In this post I offer some initial considerations on how ‘follow the data’ methods might be used in researching open data demand.
A number of ODDC studies, and other studies into open data, are interested in understanding demand for open data. By understanding demand, it is argued, providers of data can better prioritize data to release, and ensure data is shaped and provided in ways that help re-users overcome common barriers to working with the data. However, demand for information and data is very hard to ask about in the abstract for a number of reasons, including that:
Our information behaviors are often invisible, even to ourselves. For example, ask yourself if you could list all the information sources you used yesterday? Or how many times you sought out information and failed to find it? Or when you made do with imperfect information rather than keeping on searching till you found the information you wanted? Unless we consciously audit our information use and take notes as it is going on, these can be very difficult questions to answer.
We rarely demand information we don’t know about and we often make do with the information we can get. Over time our working practices evolve around the information we can access, so if new information becomes available it might not be obvious to us how it would be relevant, even if someone starting our work from scratch might prefer this newly available information source.
Much open data will reach end users indirectly. For example, if someone is already a user of a particular database they may be interested in improvements to that database, which might come from inclusion of open datasets in it, but they may not be interested in changing their practices to draw on the open dataset directly.
The most common approaches to assess demand for open data are survey based, either asking people to select from pre-defined lists of data the kinds they are interested in, or inviting respondents to describe their current data use, and to articulate use cases where they need further data, or where they face barriers to accessing the data they want. Whilst survey approaches can scale, they are limited by the considerations above, and in their ability to get a deep understanding of potential demand for open data. This is where some of the ‘follow the data’ interview methods that have been developed by Christine Borgman and her team at UCLA might come in.
The simple idea in the ‘follow the data’ protocol, developed to research astronomers use of secondary data from sky surveys, is that rather than asking about data use in the abstract, you can gain far deeper insights by getting an interviewee to talk about particular artifacts they have worked on which involve data. In the astronomy case this was an academic paper, but in the case of open data research it could be a report, a website, a presentation and so-on.
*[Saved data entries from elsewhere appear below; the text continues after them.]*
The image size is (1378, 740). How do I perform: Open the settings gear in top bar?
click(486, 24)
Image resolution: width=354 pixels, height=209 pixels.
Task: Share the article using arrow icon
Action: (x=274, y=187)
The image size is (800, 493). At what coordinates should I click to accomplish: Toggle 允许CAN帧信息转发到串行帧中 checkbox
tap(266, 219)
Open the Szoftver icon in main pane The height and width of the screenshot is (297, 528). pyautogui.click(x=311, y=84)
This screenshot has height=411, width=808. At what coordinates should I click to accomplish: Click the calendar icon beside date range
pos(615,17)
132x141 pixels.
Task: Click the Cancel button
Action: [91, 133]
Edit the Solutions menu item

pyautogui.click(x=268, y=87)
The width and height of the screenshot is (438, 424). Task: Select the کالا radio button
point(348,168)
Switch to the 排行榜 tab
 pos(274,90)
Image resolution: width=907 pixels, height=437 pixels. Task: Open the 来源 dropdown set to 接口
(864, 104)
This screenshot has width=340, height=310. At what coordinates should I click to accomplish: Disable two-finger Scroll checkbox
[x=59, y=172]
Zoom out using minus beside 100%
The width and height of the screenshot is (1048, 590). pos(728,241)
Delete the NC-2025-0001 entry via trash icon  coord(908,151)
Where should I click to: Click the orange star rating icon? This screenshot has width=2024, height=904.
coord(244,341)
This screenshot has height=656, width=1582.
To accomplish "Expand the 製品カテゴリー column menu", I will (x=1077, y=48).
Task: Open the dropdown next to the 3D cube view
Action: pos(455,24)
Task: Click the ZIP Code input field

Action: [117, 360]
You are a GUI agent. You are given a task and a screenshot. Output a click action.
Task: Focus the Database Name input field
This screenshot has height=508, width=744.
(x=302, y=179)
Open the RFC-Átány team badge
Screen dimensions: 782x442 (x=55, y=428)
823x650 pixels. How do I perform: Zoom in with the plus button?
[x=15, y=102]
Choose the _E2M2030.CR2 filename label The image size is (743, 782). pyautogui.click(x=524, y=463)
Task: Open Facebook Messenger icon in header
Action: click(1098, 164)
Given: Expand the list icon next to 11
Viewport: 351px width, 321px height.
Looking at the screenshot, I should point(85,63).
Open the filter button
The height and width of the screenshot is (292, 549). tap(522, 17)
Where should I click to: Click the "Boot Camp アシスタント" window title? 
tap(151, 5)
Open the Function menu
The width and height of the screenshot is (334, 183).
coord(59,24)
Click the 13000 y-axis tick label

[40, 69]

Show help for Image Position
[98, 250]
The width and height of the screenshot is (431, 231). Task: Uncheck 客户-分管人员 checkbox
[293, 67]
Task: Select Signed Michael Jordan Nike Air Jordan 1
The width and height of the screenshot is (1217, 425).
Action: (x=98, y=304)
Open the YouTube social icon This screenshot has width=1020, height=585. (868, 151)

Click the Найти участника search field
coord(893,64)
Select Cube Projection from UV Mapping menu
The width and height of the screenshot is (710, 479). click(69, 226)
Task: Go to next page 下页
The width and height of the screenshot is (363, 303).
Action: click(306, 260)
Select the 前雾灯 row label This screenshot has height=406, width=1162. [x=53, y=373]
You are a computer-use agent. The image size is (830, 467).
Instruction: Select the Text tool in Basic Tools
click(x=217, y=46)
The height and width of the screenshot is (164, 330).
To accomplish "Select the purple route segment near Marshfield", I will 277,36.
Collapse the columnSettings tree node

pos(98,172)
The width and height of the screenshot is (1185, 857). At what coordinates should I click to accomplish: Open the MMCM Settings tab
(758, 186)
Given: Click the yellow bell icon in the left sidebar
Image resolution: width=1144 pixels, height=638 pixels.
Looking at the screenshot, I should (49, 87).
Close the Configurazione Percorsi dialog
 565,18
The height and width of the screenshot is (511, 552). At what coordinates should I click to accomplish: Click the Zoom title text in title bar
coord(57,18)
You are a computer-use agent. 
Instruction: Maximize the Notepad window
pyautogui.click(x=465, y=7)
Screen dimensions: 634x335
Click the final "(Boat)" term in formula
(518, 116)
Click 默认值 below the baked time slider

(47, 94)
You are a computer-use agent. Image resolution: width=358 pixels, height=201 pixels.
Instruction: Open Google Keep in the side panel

Applied to open data demand, a follow the data method might look something like this:
The researcher locates someone who might have demand for open data, and arranges an interview with them. In advance they ask for the interviewee to send over a report or document they have been working on that relates to the topic of data demand in focus (or they find this through looking on the organisations website, etc.). For example, if researching demand for open aid data, they might ask for any analysis the organisation has carried out of aid spending.
The researcher readers the report, and identifies data sources that it draws upon as well as thinking about other data sources it might have drawn upon.
The researcher carries out an interview, ideally face-to-face, discussing the different data sources for the research and asking about data sources the interviewee considered using but didn’t, about the strengths and limitations of the data sources they did use, about challenges in using the data, about data they would have liked to use, about tools they used to work with the data, and about help or support they accessed in using the data. The UCLA protocol for research with astronomers shows how a semi-structured interview schedule could be constructed to support a discussion.
This is a qualitative interview, ideally recorded to be transcribed and analyzed later. The researcher might also make use of other qualitative techniques, such as as asking the interviewee to show them the tools they used to work with the data on their computer, or having printed-out cards representing different source datasets, and getting the interviewee to pick from these to highlight sources they considered using and to annotate them for strengths and weaknesses.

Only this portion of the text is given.